Git gebruiken in Linux

Vanaf het einde van de jaren '80, toen versiebeheersoftware voor het eerst werd ontwikkeld, blijft Git de meest gebruiksvriendelijke tool voor het bijhouden van codewijzigingen.

Diensten zoals Github en Gitlab bieden opslag van code in een repository, vaak aangeduid als een 'Remote' repository. Ze fungeren als centrale opslag van code; Git kan een lokale code synchroniseren met de centrale code om zelfs complexe wijzigingen door meerdere gebruikers goed te beheren.

Installatie

Op Ubuntu, Debian en soortgelijke distributies, je kunt Git installeren door het volgende uit te voeren:

sudo apt install git

Opmerking: Voor oudere Ubuntu-versies (versie 14.04 en lager), moet u gebruik maken van apt-get in plaats van geschikt.

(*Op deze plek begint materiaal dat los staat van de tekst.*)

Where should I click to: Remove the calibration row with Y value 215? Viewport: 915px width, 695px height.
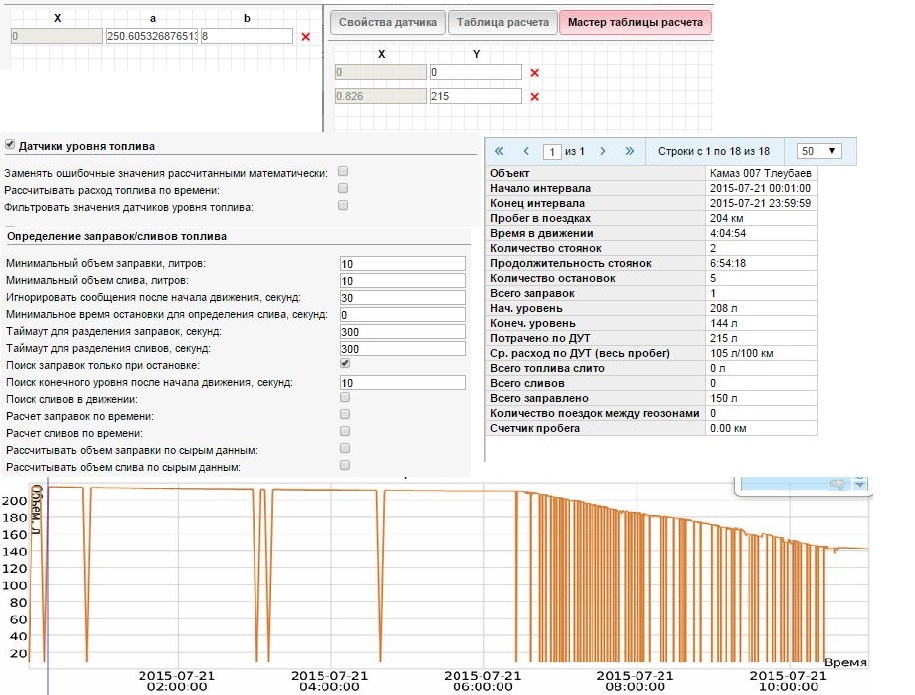click(534, 97)
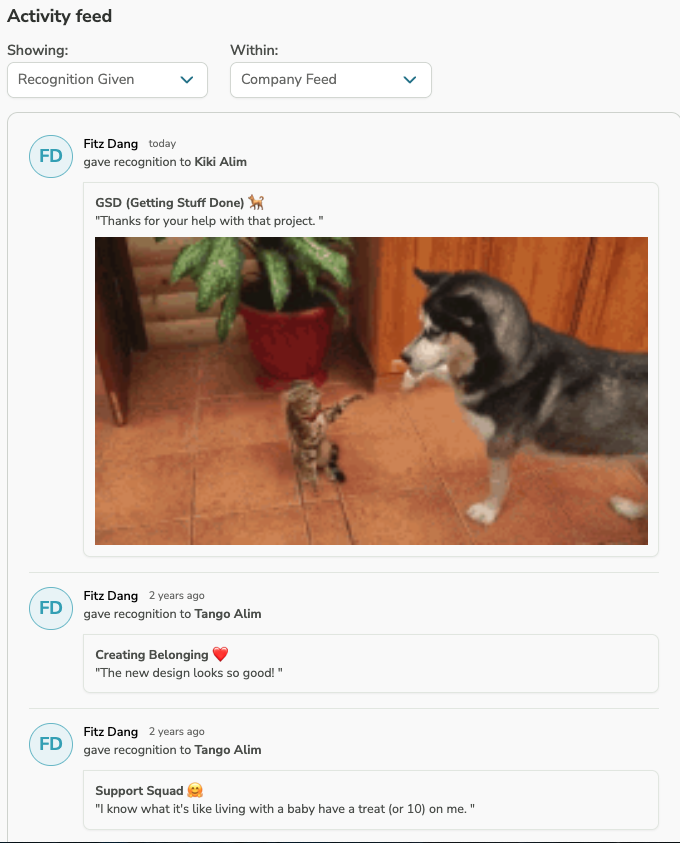This screenshot has width=680, height=843.
Task: Open Tango Alim link in Support Squad post
Action: click(x=227, y=750)
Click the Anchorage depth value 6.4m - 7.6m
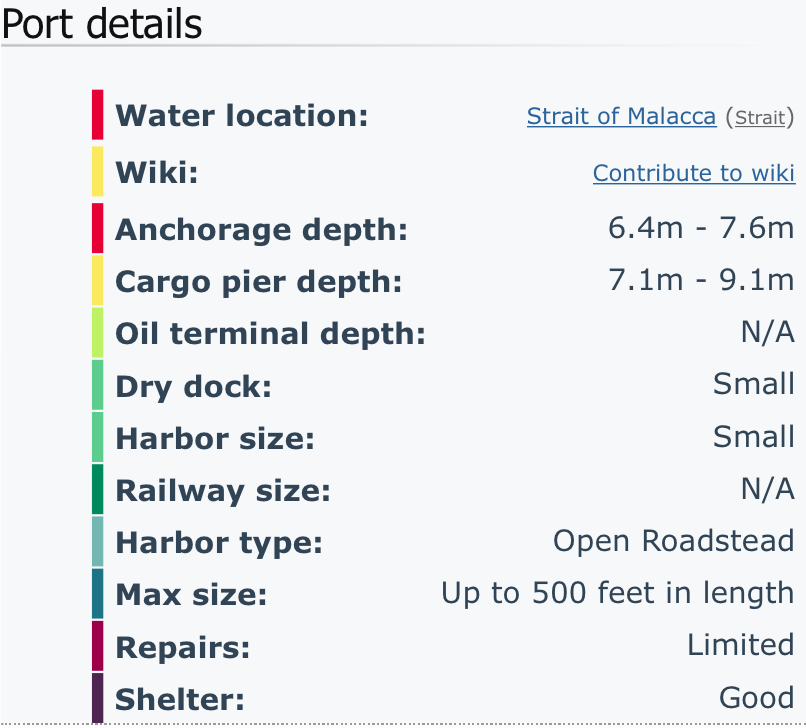Viewport: 806px width, 728px height. 701,228
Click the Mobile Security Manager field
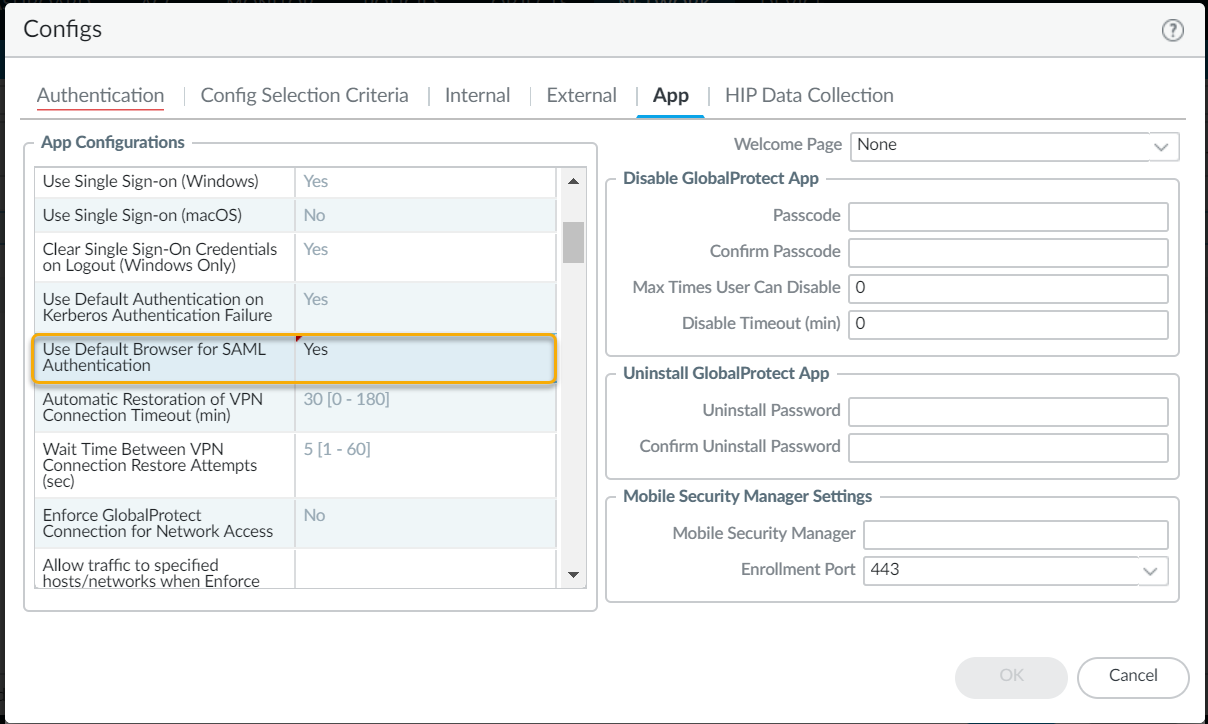The image size is (1208, 724). click(1015, 535)
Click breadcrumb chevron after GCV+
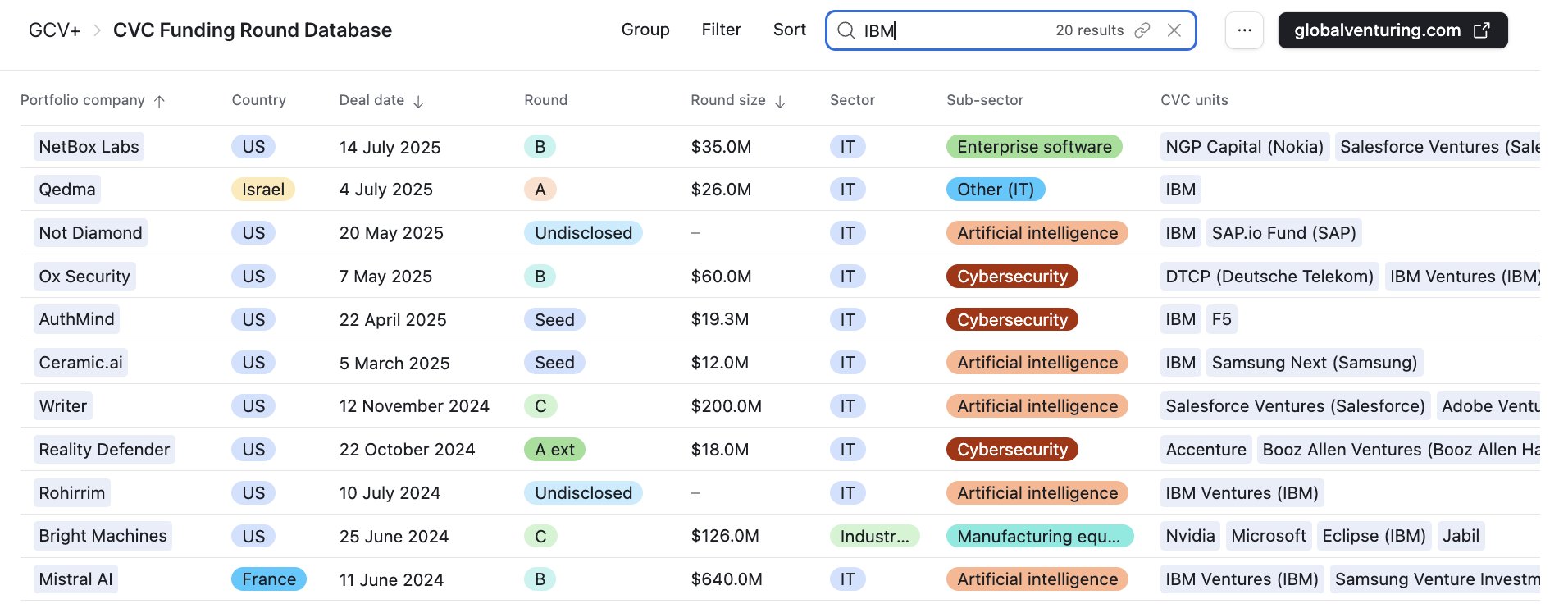The width and height of the screenshot is (1568, 604). (x=97, y=30)
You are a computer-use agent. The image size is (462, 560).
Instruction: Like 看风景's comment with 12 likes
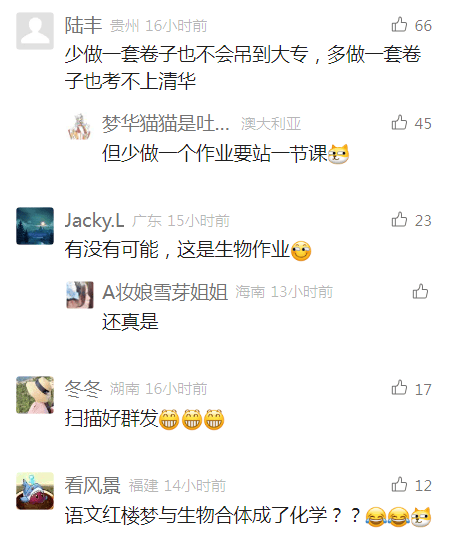coord(399,485)
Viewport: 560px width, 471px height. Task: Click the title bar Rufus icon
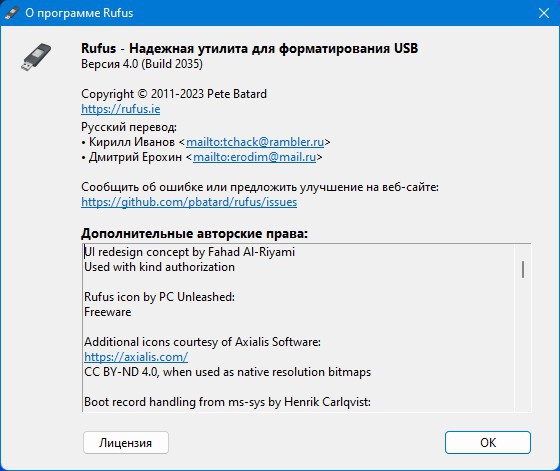(x=12, y=13)
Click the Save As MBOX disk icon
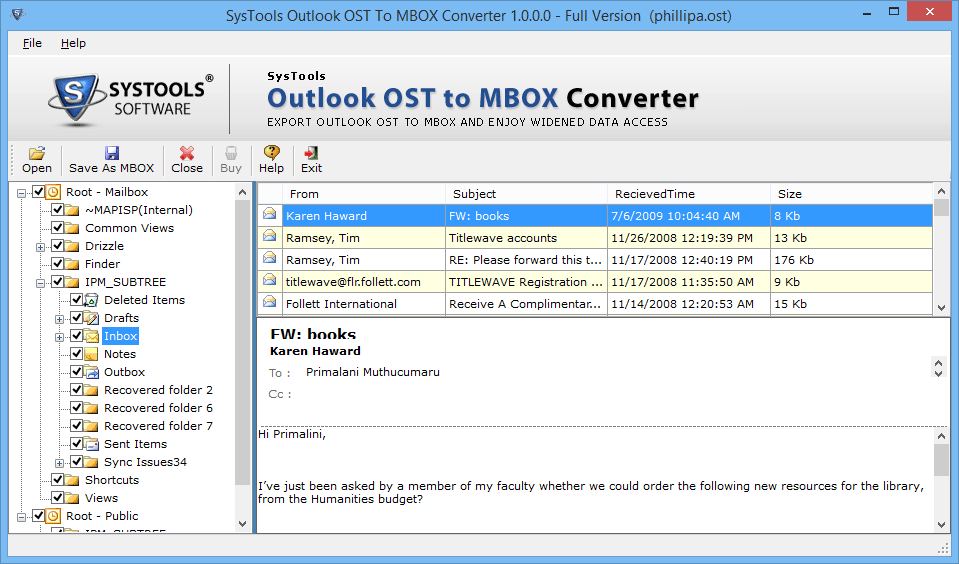Viewport: 959px width, 564px height. tap(111, 153)
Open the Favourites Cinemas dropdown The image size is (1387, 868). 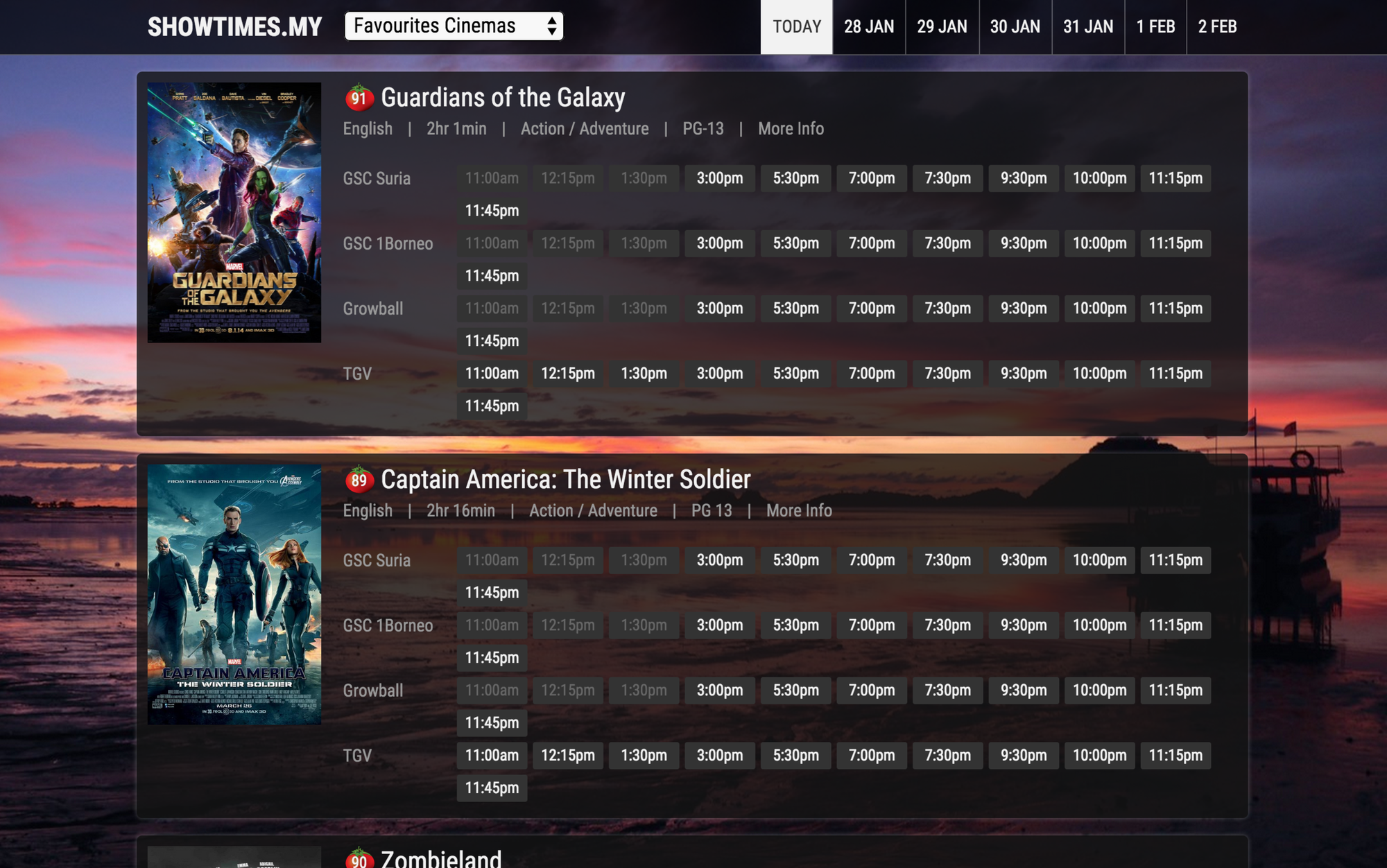454,26
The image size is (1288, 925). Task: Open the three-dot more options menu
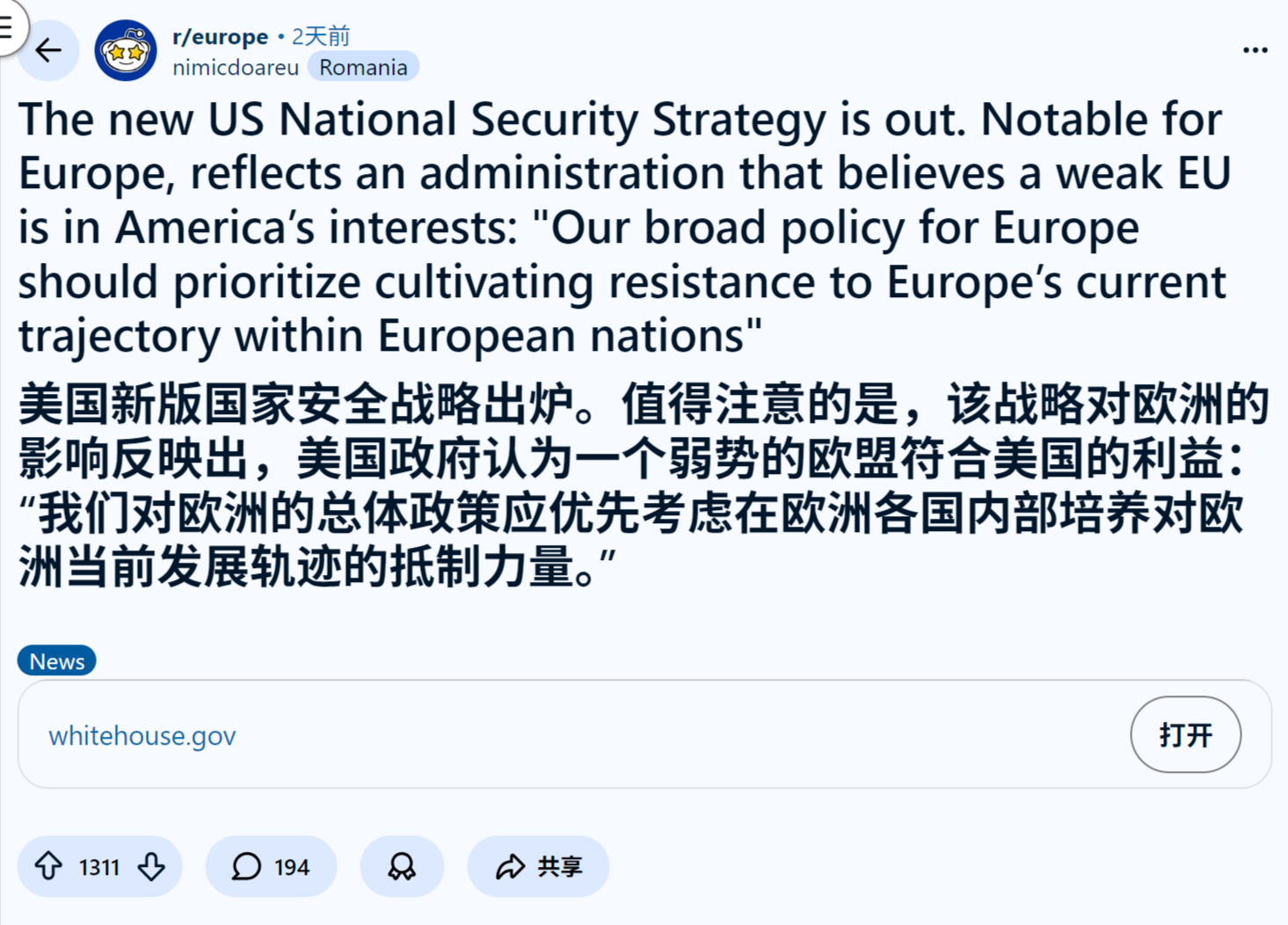(x=1255, y=51)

Op CentOS, Fedora en andere op Red Hat gebaseerde distributies, je kunt Git installeren door het volgende uit te voeren:

yum installeer git

Basis Git-opdrachten

Laten we enkele basiscommando's bekijken in git die ons zal helpen om wijzigingen in onze code bij te houden.

Om git in een lokale map in te schakelen, voer de onderstaande opdracht uit in de map in Terminal.

git init

Het creëert een verborgen map, .git, die git-configuratie en informatie over het bijhouden van wijzigingen bevat, als bestanden achteraf worden toegevoegd voor het bijhouden van wijzigingen. Gebruik het om git te initialiseren op een lokaal project.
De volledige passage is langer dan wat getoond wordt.